About half a year ago I had setup a CMake project with VSCode with a libFuzzer target that ran on Windows and macOS. I use the C++ extension along with the CMakeTools extension from Microsoft.
When I resumed the project again now I'm getting an error at the end of the run of the fuzzer:
ERROR: no interesting inputs were found. Is the code instrumented for coverage? Exiting.
Full output:
INFO: Seed: 2201882200
INFO: -max_len is not provided; libFuzzer will not generate inputs larger than 4096 bytes
INFO: A corpus is not provided, starting from an empty corpus
#2 INITED exec/s: 0 rss: 61Mb
ERROR: no interesting inputs were found. Is the code instrumented for coverage? Exiting.

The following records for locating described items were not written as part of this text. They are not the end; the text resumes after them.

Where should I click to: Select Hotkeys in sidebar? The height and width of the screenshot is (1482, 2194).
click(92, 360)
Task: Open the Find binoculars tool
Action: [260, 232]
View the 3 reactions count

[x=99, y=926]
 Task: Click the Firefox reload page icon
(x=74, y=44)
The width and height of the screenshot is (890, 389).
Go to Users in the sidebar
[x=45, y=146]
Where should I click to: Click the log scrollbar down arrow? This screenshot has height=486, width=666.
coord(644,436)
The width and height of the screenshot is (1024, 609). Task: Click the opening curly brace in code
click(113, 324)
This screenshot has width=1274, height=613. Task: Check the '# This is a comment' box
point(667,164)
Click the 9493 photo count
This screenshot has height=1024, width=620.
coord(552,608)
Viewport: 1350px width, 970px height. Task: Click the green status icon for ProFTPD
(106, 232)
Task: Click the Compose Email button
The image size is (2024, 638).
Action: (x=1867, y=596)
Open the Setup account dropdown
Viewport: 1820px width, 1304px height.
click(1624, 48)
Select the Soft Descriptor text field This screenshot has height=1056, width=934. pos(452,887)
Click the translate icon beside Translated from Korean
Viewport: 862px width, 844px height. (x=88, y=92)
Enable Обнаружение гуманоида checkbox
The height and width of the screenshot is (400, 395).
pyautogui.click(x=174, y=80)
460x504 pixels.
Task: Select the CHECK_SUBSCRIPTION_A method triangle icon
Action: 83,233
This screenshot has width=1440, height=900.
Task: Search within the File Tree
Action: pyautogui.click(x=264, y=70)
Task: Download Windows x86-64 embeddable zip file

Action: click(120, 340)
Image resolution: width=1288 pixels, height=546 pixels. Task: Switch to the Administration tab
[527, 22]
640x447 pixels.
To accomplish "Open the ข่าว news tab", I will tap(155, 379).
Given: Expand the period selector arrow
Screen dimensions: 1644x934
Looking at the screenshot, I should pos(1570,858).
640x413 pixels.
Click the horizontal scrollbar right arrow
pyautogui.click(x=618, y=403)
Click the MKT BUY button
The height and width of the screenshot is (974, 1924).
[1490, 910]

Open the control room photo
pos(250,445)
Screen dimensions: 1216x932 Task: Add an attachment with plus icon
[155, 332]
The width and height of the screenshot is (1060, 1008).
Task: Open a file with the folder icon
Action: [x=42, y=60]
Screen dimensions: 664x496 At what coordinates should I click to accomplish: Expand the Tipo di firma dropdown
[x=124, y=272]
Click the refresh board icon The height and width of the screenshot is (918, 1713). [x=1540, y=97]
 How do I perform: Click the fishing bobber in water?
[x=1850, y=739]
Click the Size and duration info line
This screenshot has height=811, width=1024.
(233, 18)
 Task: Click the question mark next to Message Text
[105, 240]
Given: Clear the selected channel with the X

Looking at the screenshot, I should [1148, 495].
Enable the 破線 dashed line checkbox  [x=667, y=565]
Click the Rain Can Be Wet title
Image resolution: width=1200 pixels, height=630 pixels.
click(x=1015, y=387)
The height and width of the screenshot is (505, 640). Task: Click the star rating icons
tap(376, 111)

Compared to the same fuzzer when it's run on macOS:
INFO: Seed: 1824512455
INFO: Loaded 1 modules (7 inline 8-bit counters): 7 [0x10c2baa88, 0x10c2baa8f),
INFO: Loaded 1 PC tables (7 PCs): 7 [0x10c2baa90,0x10c2bab00),
INFO: 6 files found in /Users/thomas/SourceTree/vscode-cmake-libfuzzer/fuzzers/corpus/fuzz_test/
INFO: seed corpus: files: 6 min: 1b max: 10b total: 37b rss: 30Mb
#7 INITED cov: 1 ft: 1 corp: 1/1b exec/s: 0 rss: 30Mb
#1048576 pulse cov: 1 ft: 1 corp: 1/1b lim: 8192 exec/s: 524288 rss: 1099Mb
#2097152 pulse cov: 1 ft: 1 corp: 1/1b lim: 8192 exec/s: 699050 rss: 1100Mb
#4194304 pulse cov: 1 ft: 1 corp: 1/1b lim: 8192 exec/s: 599186 rss: 1101Mb
#5740032 DONE cov: 1 ft: 1 corp: 1/1b lim: 8192 exec/s: 521821 rss: 1101Mb
Done 5740032 runs in 11 second(s)
stat::number_of_executed_units: 5740032
stat::average_exec_per_sec: 521821
stat::new_units_added: 0
stat::slowest_unit_time_sec: 0
stat::peak_rss_mb: 1101
Snippets of how I linked libFuzzer: (I added the libs to Windows manually as one must to make it link.)
# https://llvm.org/docs/LibFuzzer.html#fuzzer-usage
target_link_libraries(clang_fuzzer INTERFACE
-fsanitize=fuzzer,address
)
target_compile_options(clang_fuzzer INTERFACE
-fsanitize=fuzzer,address
)
The test fuzzer:
#include <iostream>
#include <stddef.h>
#include <stdint.h>
bool FuzzMe(const uint8_t *Data, size_t DataSize) {
return DataSize >= 3 &&
Data[0] == 'F' &&
Data[1] == 'U' &&
Data[2] == 'Z' &&
Data[3] == 'Z'; // :‑<
}
extern "C" int LLVMFuzzerTestOneInput(const uint8_t* data, size_t size)
{
// std::cout << "Hello Fuzzy...\n";
FuzzMe(data, size);
return 0;
}
Minimal complete example: https://github.com/thomthom/vscode-cmake-libfuzzer
On Windows I had installed clang via the snapshots made available: https://llvm.org/builds/
On macOS I installed it via brew install llvm (Since AppleClang doesn't include libFuzzer)
I've tested this on two Windows machines now that both used to run the fuzzer fine, now they don't. But I've not able to figure out what caused the regression. I know I didn't update Clang on either systems. On one I also tried installing Clang via Visual Studio, and I tried selecting that installation as well from VSCode to see if it made any difference, but no avail.
Only other thing I can think of is that my VSCode CMake projects needed adjustments after the VSCode-Tools extension updated the default generator for Windows. I don't recall what it used to use. I still find it strange if that should affect the libFuzzer.